The Actor Nakamura Nakazo I as Ono Sadakuro in the Play Kanadehon Chushingura, Performed at the Ichimura Theater in the Sixth Month, 1783
- Date:
- c. 1783
- Medium:
- Color woodblock print; hosoban
- Source:
- Art Institute of Chicago
Description
Katsukawa Shunsho's portrait of Nakamura Nakazo I as Ono Sadakuro in Kanadehon Chushingura, performed at the Ichimura Theater in the sixth month of 1783, records one of the most famous characterizations of late eighteenth-century kabuki. Ono Sadakuro is the disinherited samurai son turned bandit who, in Act Five of the play, murders the elderly Yoichibei for the money the old man has procured by selling his daughter Okaru.
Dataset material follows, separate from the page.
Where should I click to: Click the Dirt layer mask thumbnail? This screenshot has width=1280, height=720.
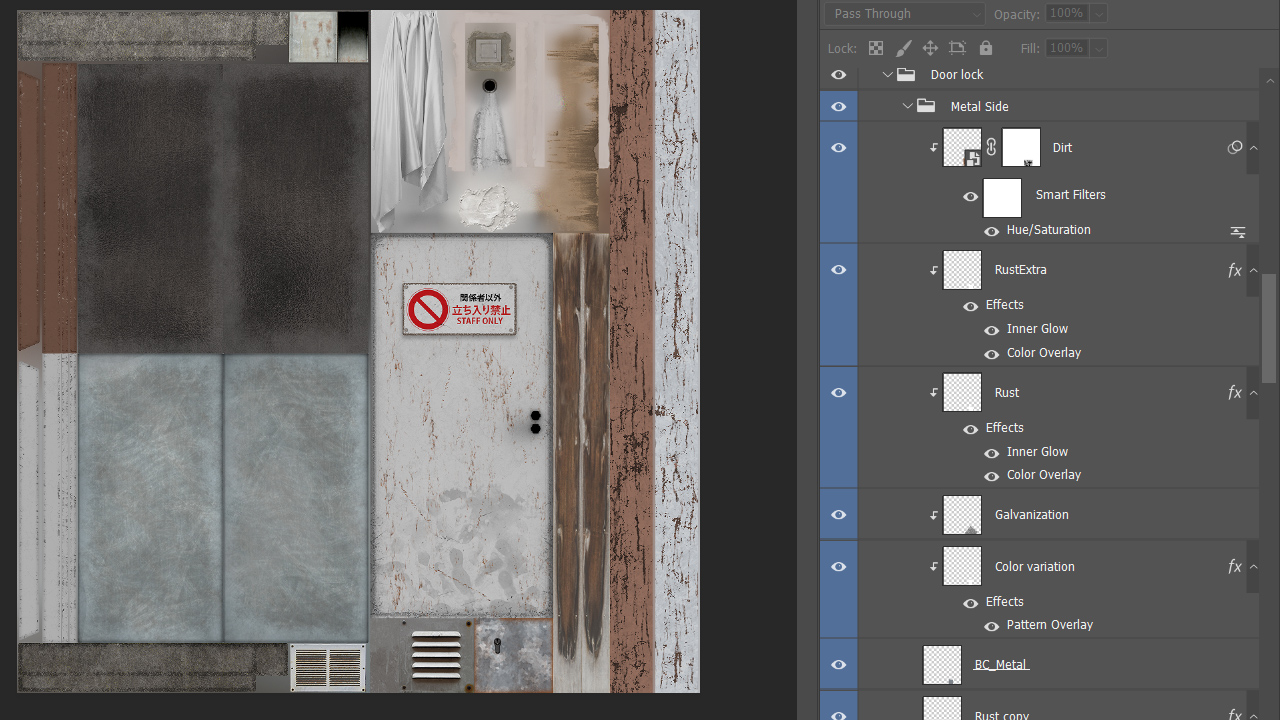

Nakamura Nakazo I is credited with transforming the role from a comic minor villain into a chilling embodiment of nihilistic elegance, restyling Sadakuro in a black kimono, with rain-soaked white skin, and inventing a stage business that became canonical for the part. Shunsho's Edo ukiyo-e yakusha-e for the 1783 Ichimura production, in the Art Institute of Chicago's collection, captures Nakazo I in the role he had made his own. The Katsukawa school's actor-likeness approach is fully evident: Nakazo I is identifiable by his particular facial features and characteristic bearing, with the Sadakuro costume and props locating him in the play's specific Act Five world. The hosoban format directs attention to the single figure, while the printing preserves the visual qualities that made Nakazo's Sadakuro a stage sensation. As both a portrait of a star and a record of one of kabuki's defining characterizations, the print sits at the heart of what Shunsho's Edo ukiyo-e yakusha-e set out to accomplish: the preservation of individual performances by specific actors with the precision that would let future generations of viewers participate in the visual culture of their era.